Meski menawarkan kemudahan pinjam uang yang bisa dicicil tanpa agunan dan syarat, namun memiliki risiko yang tidak bisa diremehkan meminjam uang dari fintech P2P. Saat kita kekurangan uang, kita cenderung mencari Pinjaman Online yang langsung cair tanpa ribet. Anda harus mengetahui beberapa alasan untuk menunda meminjam uang dari fintech selain mengatakan bahwa Anda benar-benar terburu-buru.

Bunga Tinggi

Meminjam uang untuk pinjaman rata-rata tidak memerlukan agunan dan didukung dengan persyaratan yang sederhana. Namun perlu Anda ketahui bahwa bunga pinjaman online sebenarnya lebih tinggi dari bank. Inilah yang tidak disadari oleh peminjam dan lupa membandingkan dengan suku bunga pinjaman di bank. Namun, layanan pinjaman tetap berorientasi bisnis karena memberikan pinjaman tanpa bunga melibatkan risiko yang sangat tinggi. Sebaiknya tinjau tingkat bunga sebelum mengambil pinjaman.
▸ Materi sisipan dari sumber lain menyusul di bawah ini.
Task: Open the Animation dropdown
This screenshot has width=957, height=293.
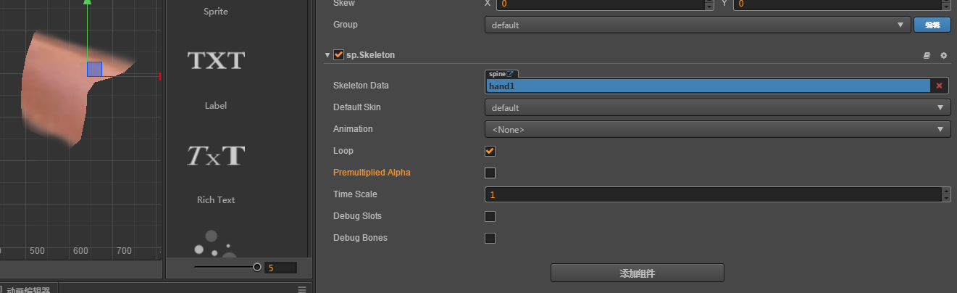Action: 716,129
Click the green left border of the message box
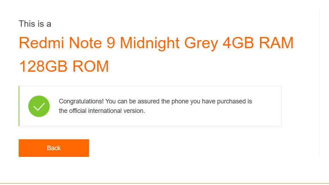The image size is (329, 185). point(19,106)
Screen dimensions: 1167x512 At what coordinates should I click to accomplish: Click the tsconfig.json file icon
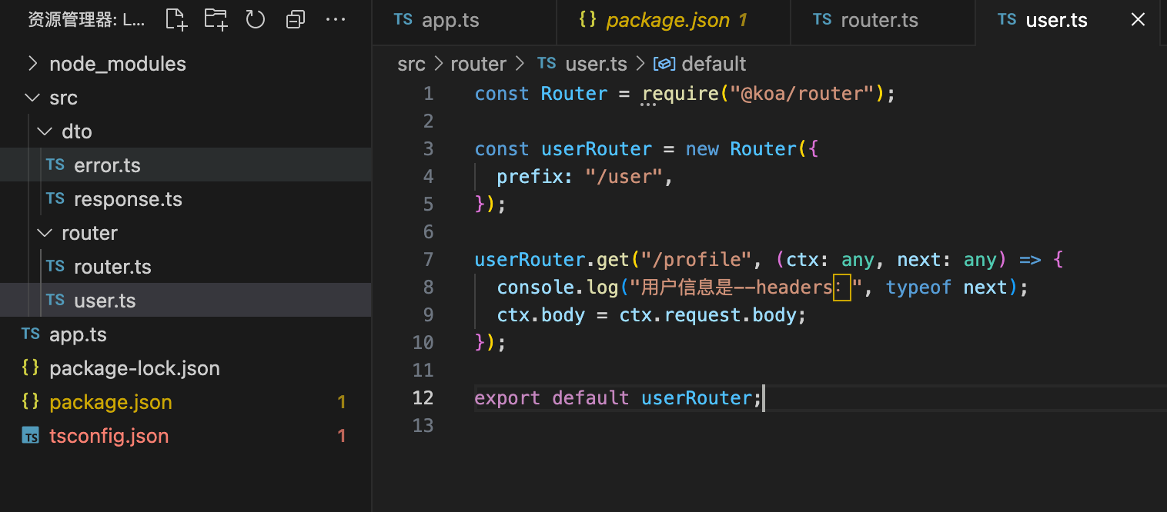point(30,435)
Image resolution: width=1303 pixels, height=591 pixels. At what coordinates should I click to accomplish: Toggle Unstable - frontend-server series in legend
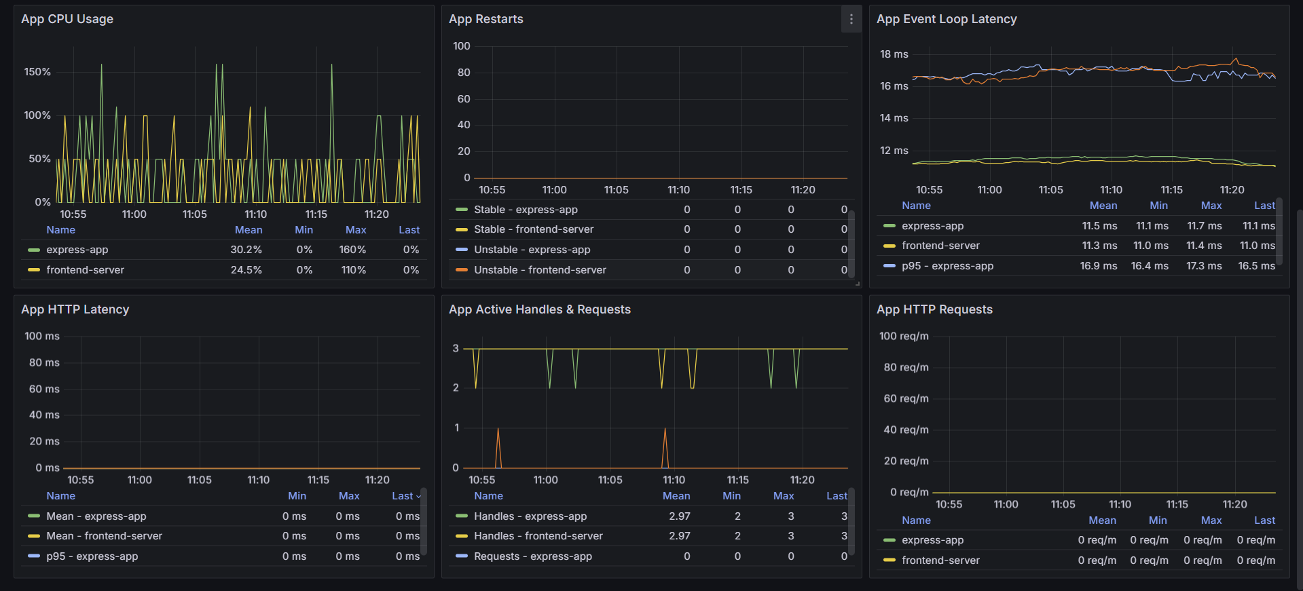pyautogui.click(x=540, y=270)
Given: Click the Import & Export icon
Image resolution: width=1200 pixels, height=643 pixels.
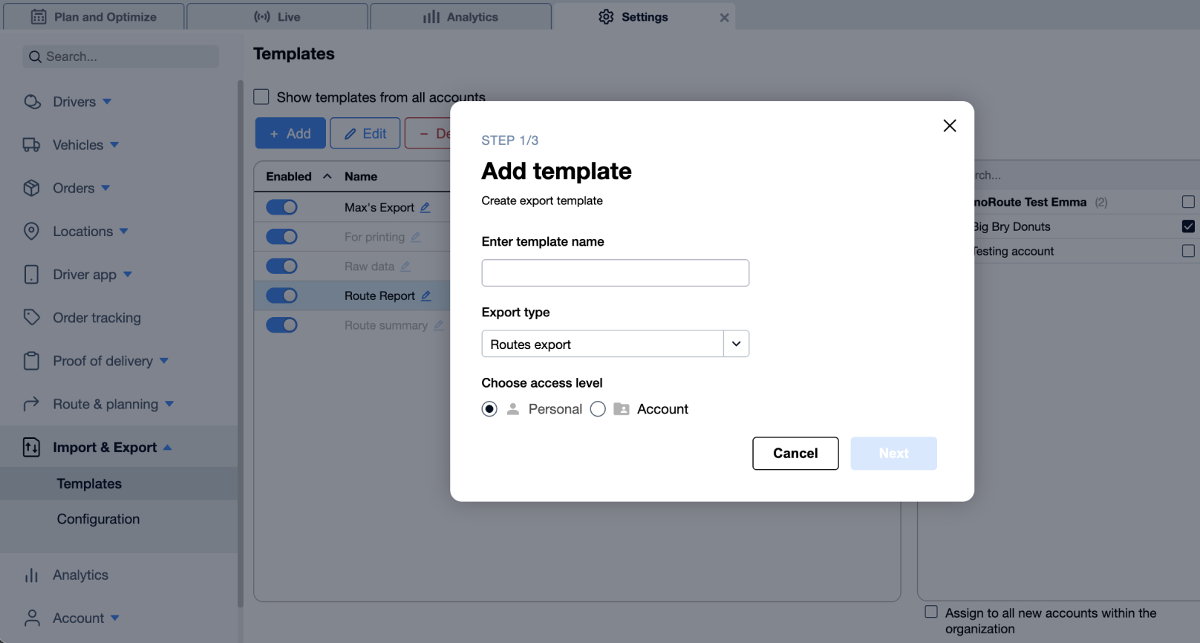Looking at the screenshot, I should coord(31,447).
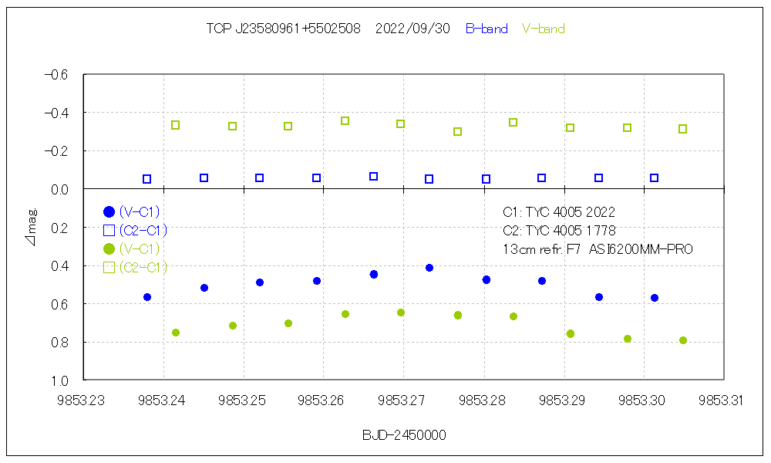The image size is (771, 463).
Task: Click the green filled circle legend marker
Action: (109, 248)
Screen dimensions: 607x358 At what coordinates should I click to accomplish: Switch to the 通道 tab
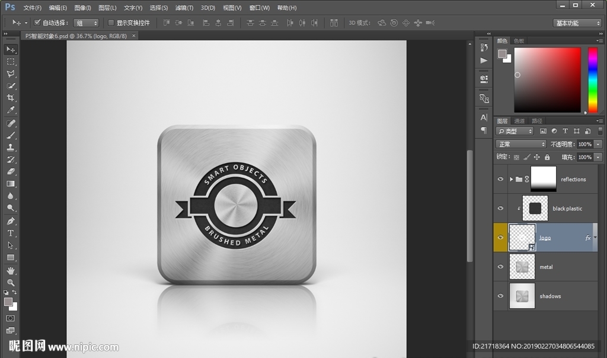519,121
Hati Hati Dengan Pinjaman Ilegal

Perusahaan Fintech yang memberikan layanan Pinjaman Online Cepat Cair tanpa ribet harus mematuhi peraturan OJK dalam POJK no. 77 / POJK.01/2016. Ketentuan ini mengatur tentang bunga dan denda dalam pelaksanaan kegiatan perkreditan. Hanya saja menjamurnya layanan pinjam meminjam uang yang tidak terdaftar di OJK dapat merugikan masyarakat. Metode pinjaman ilegal yang paling umum adalah proses penagihan utang yang sangat kasar tentang pembayaran yang terlambat dan tingkat bunga yang sangat tinggi. Jangan menjadi korban pinjaman ilegal yang memaksa uang untuk dibayarkan.

Risiko Kebocoran Kontak

Akses ke layanan pinjaman dengan pelanggan mereka sepenuhnya tergantung pada kontak ponsel. Ternyata ada kemungkinan kontak dan privasi Anda bisa bocor ke layanan tekfin. Tentu saja, Anda perlu menyadari bahwa peminjam dapat mengakses panggilan dan riwayat telepon. Ini adalah salah satu kasus yang sering terjadi pada peminjam yang kabur, mematikan nomor ponsel, sengaja tidak membayar hutang dan perbuatan buruk lainnya dengan layanan pinjaman. Meski tindakan ini tidak sesuai dengan aturan OJK, ada beberapa layanan fintech (terutama ilegal) yang melakukan pelanggaran ini.

Dapat Mengakses SMS

Saat ingin memasang layanan aplikasi fintech, perusahaan fintech akan meminta banyak akses. Beberapa akses tersebut antara lain lokasi atau folder, nomor ponsel, deteksi SMS (yang akan melihat SMS pengguna dari yang terlama), foto dan KTP. Ini bisa menjadi ancaman serius, apalagi jika Anda terlambat melunasi utang. Peringatan dan tagihan untuk membayar utang dapat dikirim melalui SMS dan nomor darurat yang ditentukan tentu hal ini sangat mengganggu.

Risiko Ponsel Disadap

Kemungkinan ponsel Anda disadap adalah risiko lain yang perlu Anda pertimbangkan, terutama jika Anda tidak mampu mengembalikan dana pinjaman. Dengan menekan ponsel mereka, mereka dapat melihat aktivitas seluler dan yang lebih menjengkelkan adalah mereka dapat menghubungi orang-orang terdekat Anda tanpa sepengetahuan Anda. Selain itu, ada juga kemungkinan data pribadi di ponsel seperti foto dan video juga akan bocor ke perusahaan fintech.

Denda Harian Sangat Besar

Suku bunga yang sangat tinggi dan denda harian yang besar adalah dua masalah paling umum bagi pengguna layanan tekfin. Apalagi jika Anda terlambat melunasi utang atau tidak bisa melunasi pinjaman. Bayangkan jika denda harian mencapai Rp 50.000 per hari dan tingkat bunga lebih dari 62% dari jumlah pinjaman. Jenis risiko ini sering terjadi pada layanan fintech ilegal yang belum mendapat izin dari OJK.

Kehilangan Privasi

Anda harus tahu bahwa begitu nomor kontak Anda dimasukkan ke dalam aplikasi fintech, privasi pribadi dapat bocor ke perusahaan fintech. Karena mereka memiliki teknologi untuk membobol kontak Anda dan orang yang Anda cintai, media yang Anda akses, video dan data pribadi lainnya, foto dan tempat. Meski tergolong pelanggaran, masih banyak fintech yang melakukan praktik ini.

Leave a Reply

Your email address will not be published.